The following table displays some differences in annotations in JUnit and TestNG.
|Execute before the first test method in the current class||@BeforeClass||@BeforeAll|
|Execute after all the test method in current class||@AfterClass||@AfterAll|
|Execute before each test method||@BeforeMethod||@BeforeEach|
|Expected Exception||@Test(expectedException= ArithmeticException.class)||@Test(expected= ArithmeticException.class)|
- Ease of Use:
JUnit 5 is built into various modules, to write test code you need JUnit Platform and JUnit Jupiter. If you want more features like Parameter Test, then you need to add the JUnit-Jupiter-Params module. Whereas, TestNG uses a Single module to get all TestNG features. Hence, TestNG is easy to use
- Data Provider:
JUnit Supports multiple ways to provide test data, such as Enum, CSV, CSV Files, etc. whereas TestNG supports data provider methods. Hence, JUnit is better for injecting test methods into input data.
- Test Suite:
Integrating various unit tests and then running them in parallel as a test suite is available for only TestNG, but now it is available in JUnit 5 as well. But the process of implementation is a little different. In JUnit, Test Suite is run using @RunWith and @Suite annotations whereas TestNG uses an XML file to run Suite tests.
- HTML Reports:
To generate HTML reports in JUnit, you need an external plugin i.e. maven-surefire-report plugin. Whereas TestNG automatically creates HTML reports for the test run. At first, TestNG HTML reports look outdated but it’s simple and easy to use. But if you need to share HTML reports with others, use JUnit.

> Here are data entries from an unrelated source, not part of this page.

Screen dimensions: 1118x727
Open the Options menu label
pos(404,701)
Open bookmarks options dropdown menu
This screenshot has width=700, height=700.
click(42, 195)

Assumptions are a collection of utility methods that support conditional test execution based on assumptions. JUnit supports assumptions to skip tests based on the specific scenario. Whereas TestNG doesn’t support assumptions. Hence, if you want to skip tests based on conditions, use JUnit.
- Test Order:
JUnit does not support Test Order. Whereas TestNG supports Test Order for ordering test methods according to attribute. Hence, TestNG is better when you want to execute tests in a specific order.
- Disable Tests:
JUnit offers many ways to disable and enable tests based on OS, JRE, system properties. Whereas TestNG supports disabling tests but it’s limited in functionality. Hence, JUnit is better if you want to disable or enable tests.
- Parallel Execution:
If you want to run the same test in parallel on multiple threads, TestNG is better for parallel execution as of now with a simple-to-use annotation, while JUnit 5 doesn’t support parallel execution.
TestNG and JUnit are popular frameworks for unit testing. TestNG came after JUnit, with few more functionalities that make TestNG more powerful than JUnit. Additionally, TestNG can perform a bunch of testing, such as integration testing, unit testing, system testing, and much more. Whereas, JUnit is used only for unit testing. So when it comes to choosing the testing framework for your application, it’s better to have a high-level idea of what features are present in each and then select according to your project needs.